El rostro de Vernon estaba oculto detrás de un periódico sensacionalista, y Petunia cortaba en cinco trozos una toronja, con los labios fruncidos contra sus dientes.

Dudley parecía furioso, y daba la sensación de que ocupaba más espacio del habitual.

Cuando Petunia le puso en el plato uno de los trozos de toronja sin azúcar con un temeroso «Aquí tienes, Dudley, cariñín», él la miró ceñudo.

Su vida se había vuelto bastante más desagradable desde que había llegado con el informe escolar de fin de curso.

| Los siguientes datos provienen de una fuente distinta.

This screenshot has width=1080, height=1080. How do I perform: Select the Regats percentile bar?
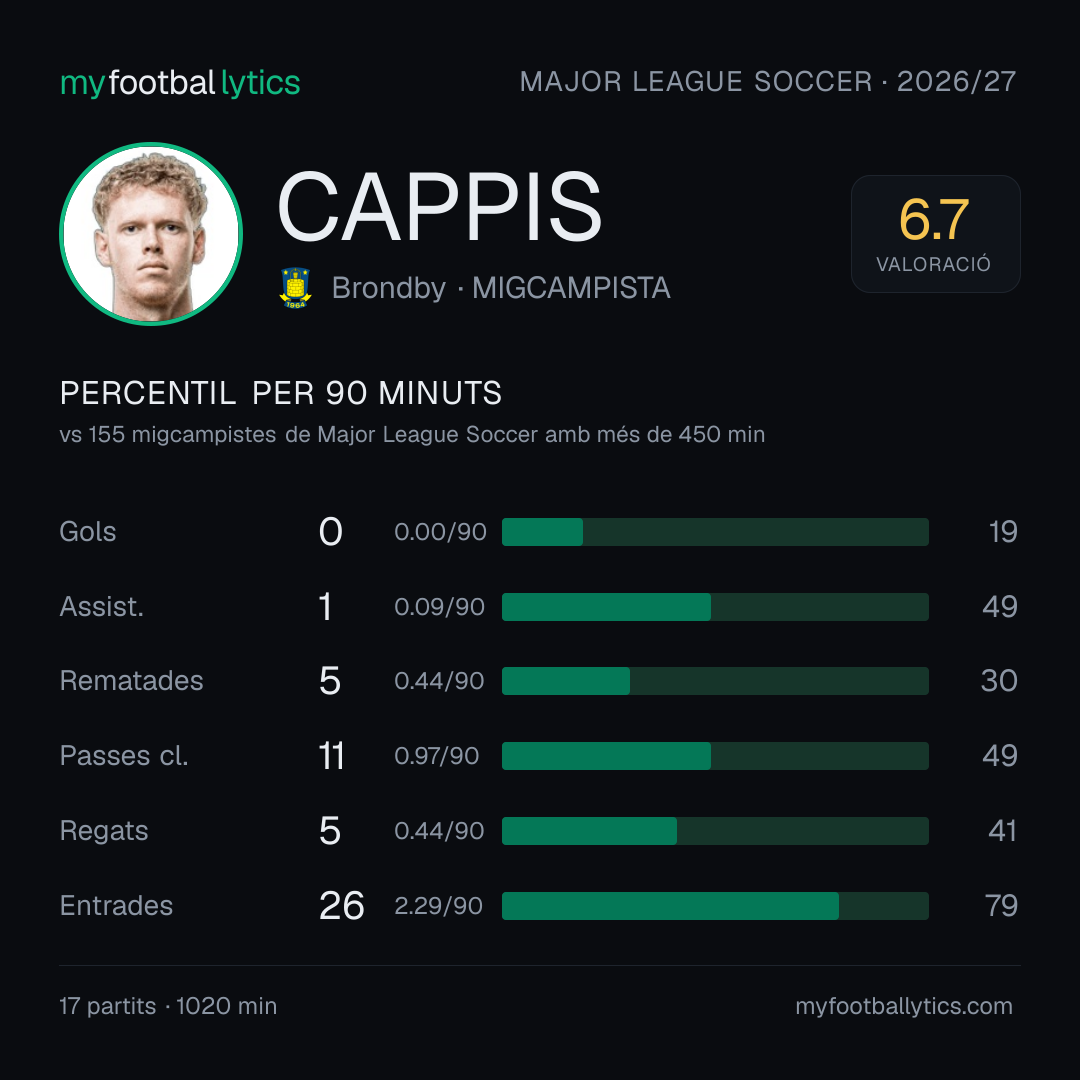tap(715, 831)
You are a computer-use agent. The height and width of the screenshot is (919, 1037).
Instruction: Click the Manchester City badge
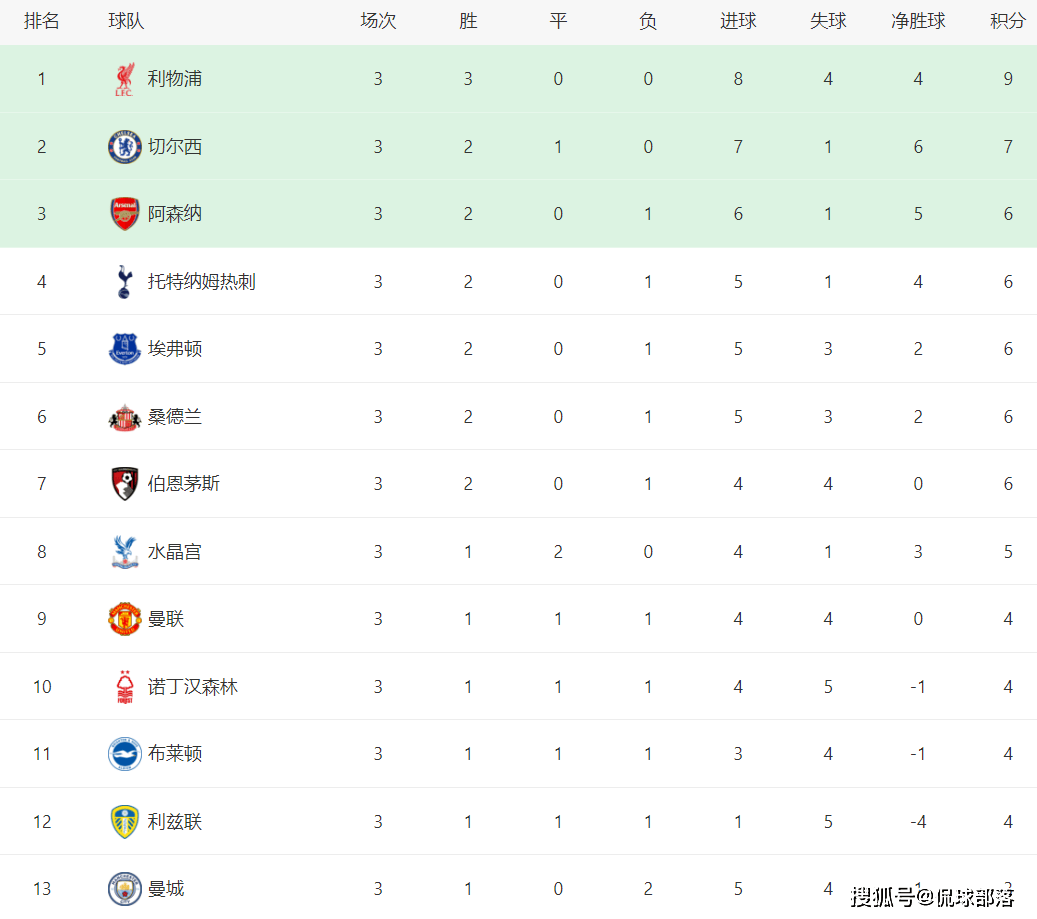tap(124, 889)
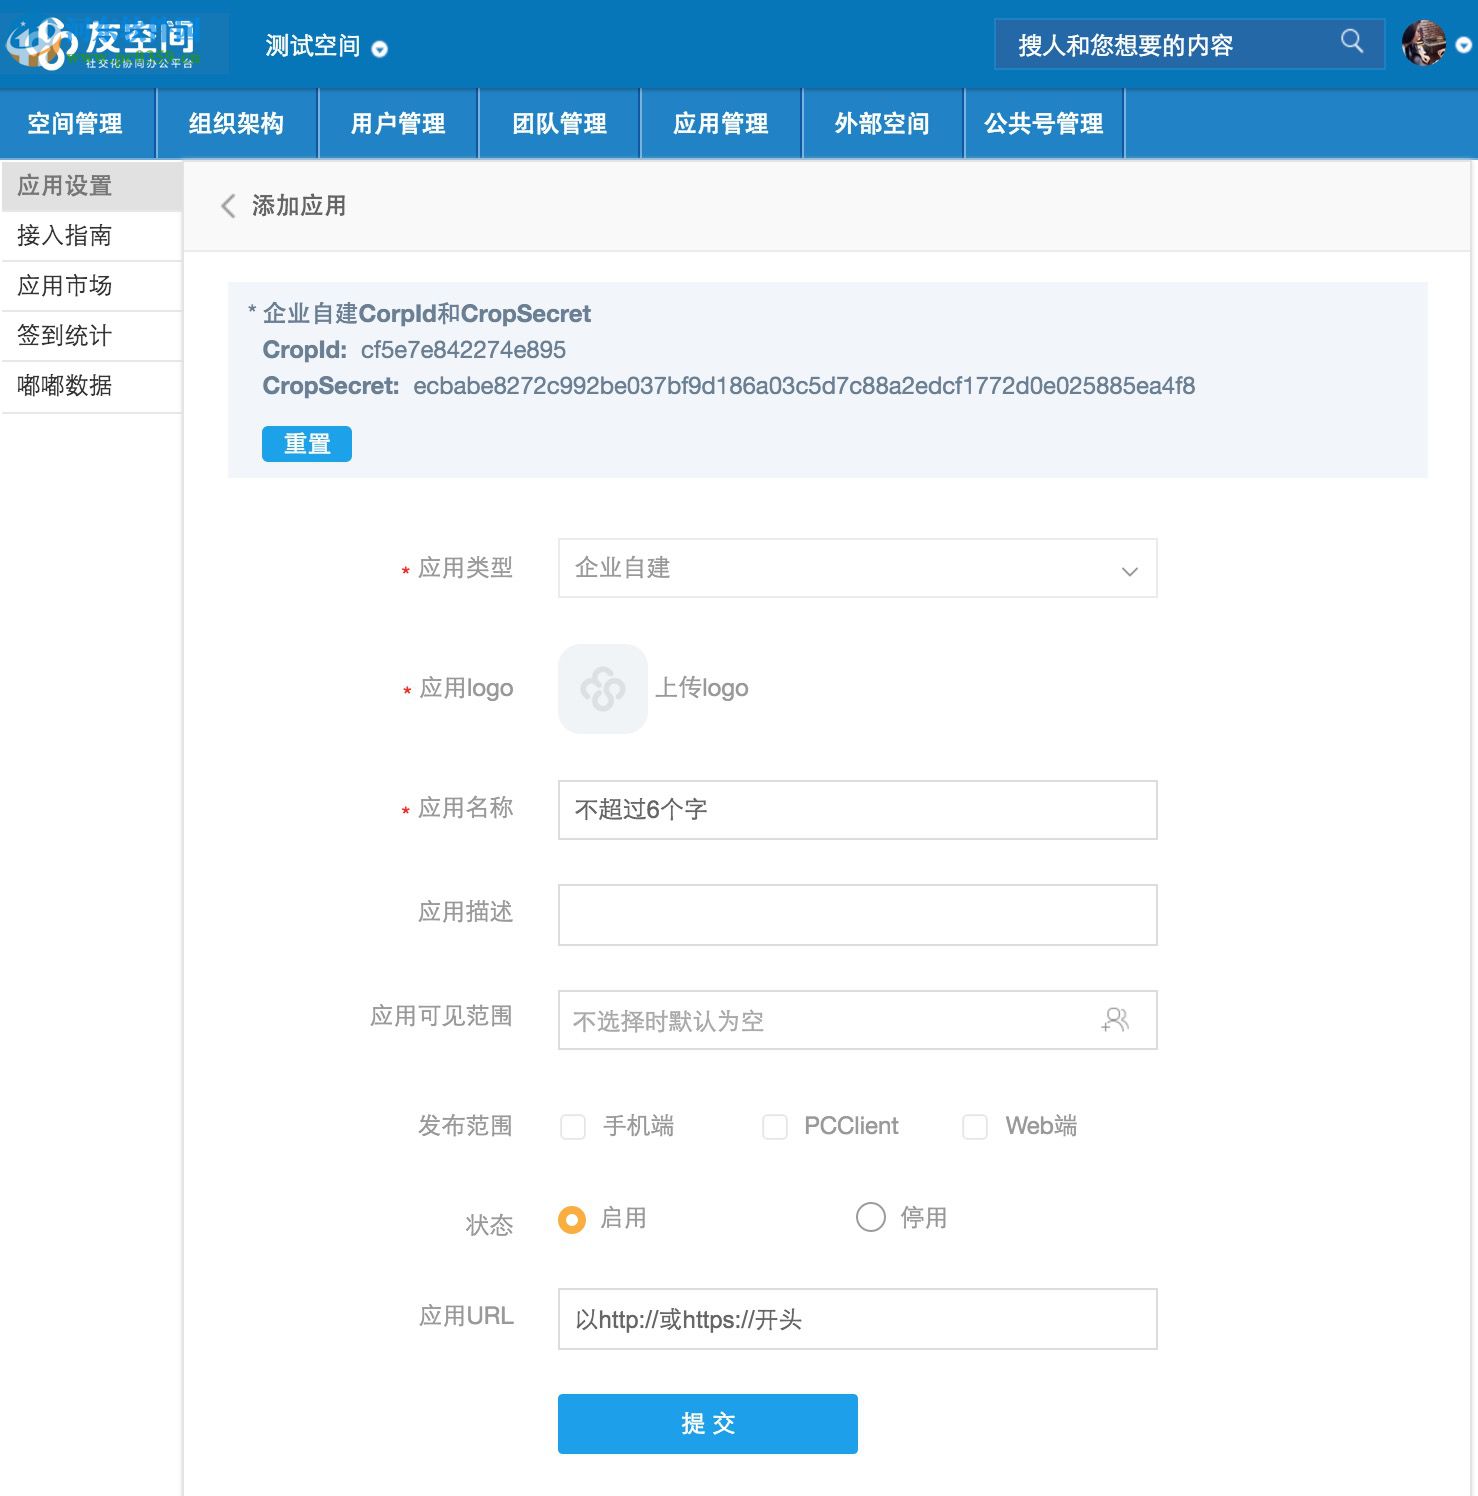The image size is (1478, 1496).
Task: Check the 手机端 publish checkbox
Action: (x=572, y=1127)
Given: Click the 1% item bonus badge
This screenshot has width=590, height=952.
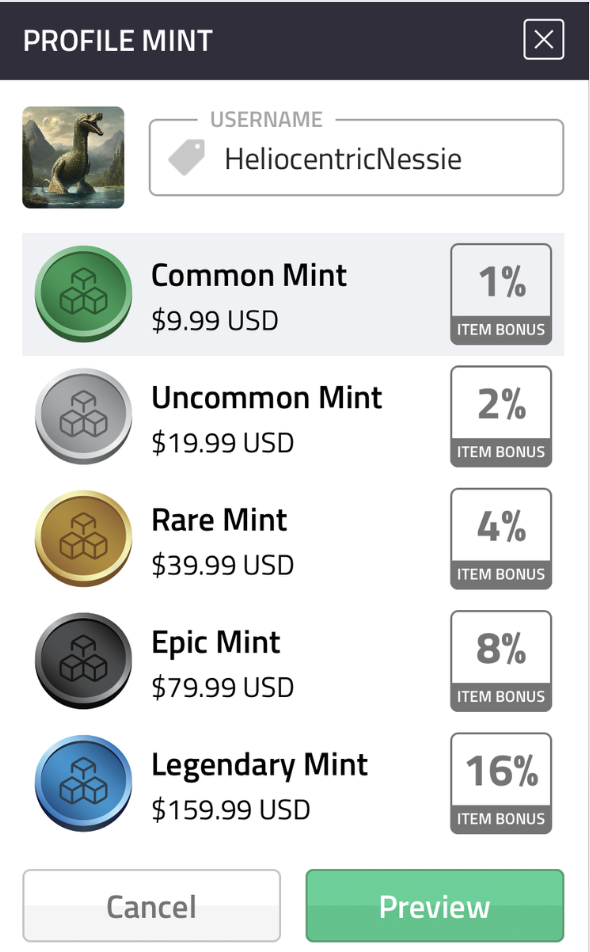Looking at the screenshot, I should (x=501, y=293).
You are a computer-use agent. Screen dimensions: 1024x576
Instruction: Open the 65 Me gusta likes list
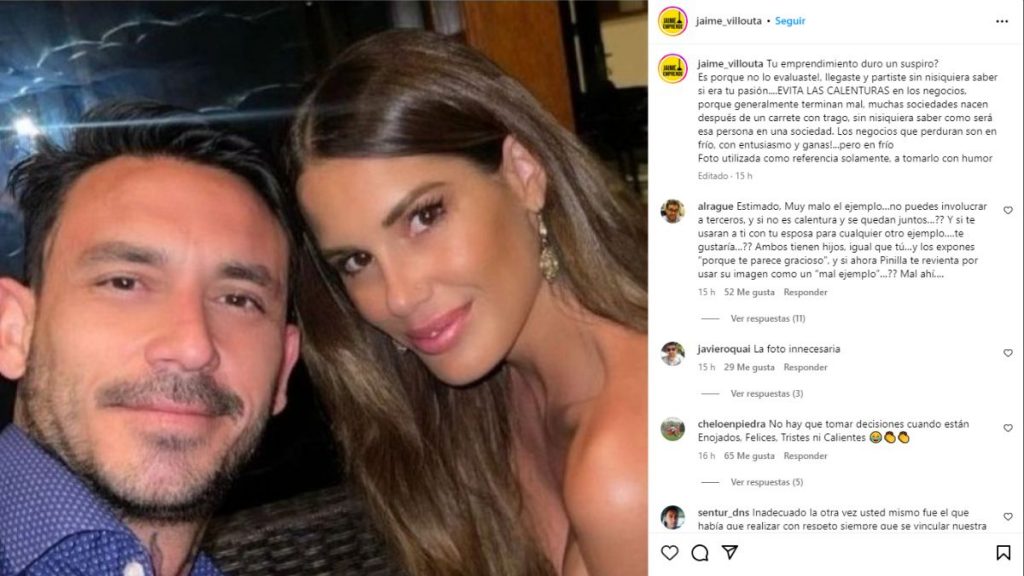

Como de costumbre, Vernon y Petunia habían logrado encontrar disculpas para las malas notas de su hijo: Petunia insistía siempre en que Dudley era un muchacho de gran talento incomprendido por sus profesores, en tanto que Vernon aseguraba que no quería «tener por hijo a uno de esos mariquitas».

Tampoco dieron mucha importancia a las acusaciones de que su hijo tenía un comportamiento violento. («¡Es un niño un poco inquieto, pero no le haría daño a una mosca!», dijo Petunia con lágrimas en los ojos.)

Pero al final del informe había unos bien medidos comentarios de la enfermera del colegio que ni siquiera Vernon y Petunia pudieron soslayar.

Daba igual que Petunia lloriqueara diciendo que Dudley era de complexión recia, que su peso era en realidad el propio de un niñito saludable, y que estaba en edad de crecer y necesitaba comer bien: el caso era que los que suministraban los uniformes ya no tenían pantalones de su tamaño.

La enfermera del colegio había visto lo que los ojos de Petunia (tan agudos cuando se trataba de descubrir marcas de dedos en las brillantes paredes de su casa o de espiar las idas y venidas de los vecinos) sencillamente se negaban a ver: que, muy lejos de necesitar un refuerzo nutritivo, Dudley había alcanzado ya el tamaño y peso de una ballena asesina joven.